You’ll probably wear more hats in your job than you have in the past, and you could be much more involved in the important decision-making processes affecting where the company is going.
You may have opportunities to advance your career – a thing that may never have happened with a large company. Your contributions could have much more influence over the success or failure of the company. You may be expected to provide leadership in guiding the company in new directions, and that could be a new role for you.
You may join the millions of workers worldwide who are earning their living as freelancers through an intermediary that connects employers and freelancers. In a December 28, 2012 report in the Globe and Mail, Gary Swart, the CEO of oDesk, the largest online platform designed to connect employers with freelancers, said, “By 2020, we think one in three people in North America will be working online.”
No more entitlements
If you’re over 40 or have been strongly influenced by your parents’ experience in the workplace, you may need to make some significant and fundamental changes in your thinking about your career and what to expect in your working life. In yesterday’s workplace, the relationship between the worker and the employer was much more paternalistic than it is today.

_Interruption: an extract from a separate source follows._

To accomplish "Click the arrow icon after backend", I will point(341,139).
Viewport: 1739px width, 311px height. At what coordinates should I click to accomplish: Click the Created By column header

The reason why so many people are devastated by the loss of a full-time job often has more to do with other aspects than the financial one. What the individual also loses is a sense of belonging to a community, some dignity and self-respect, pride in what they do, and they often have a sense of betrayal if they feel that they gave the company all that they had to offer. These non-tangible things that come with a job in a large company may not necessarily come with a job in a small company.
How people react to the changes that arise from going from a large to a small company will vary according to how secure they are with themselves, how well they adapt to change, how informed they are about the workplace, and their ability to rise above the day-to-day challenges and view the transition that the workplace is going through from a broader, more philosophical point of view.
A need to take the broader view
As the workplace goes through its current transition, those who have lost their jobs are having a tough time dealing with the realities of the new workplace. In many cases their kids are also looking at them and wondering what they should do to position themselves to earn a decent living. The range of emotions goes from those who feel liberated by the changes going on in the workplace – “good riddance to the traditional job” – to those at the other end of the scale, who may be devastated by the loss of their jobs. There’s no quick fix to any of this. We’ll just have to adjust to these changes, as our ancestors had to adjust to the changes that took place in their lifetimes.
There is work available, but if you’re looking for it to come in the shape of a traditional job with all of the benefits and security that we’ve become accustomed to, you’re probably going to be disappointed. Finding the work that’s available is also going to be a lot more challenging. For most of us it will require developing new skills, being much more informed about what is going on in society and in the workplace, and finally shedding some long-held attitudes about work, jobs, and expectations.
You’re going to have to become more adept at selling yourself and anticipating and understanding the needs of the employer that you want to work with. That’s a new role for most of us and it won’t come naturally. You’ll have to learn how to do it and how to do it in a way that is effective for you.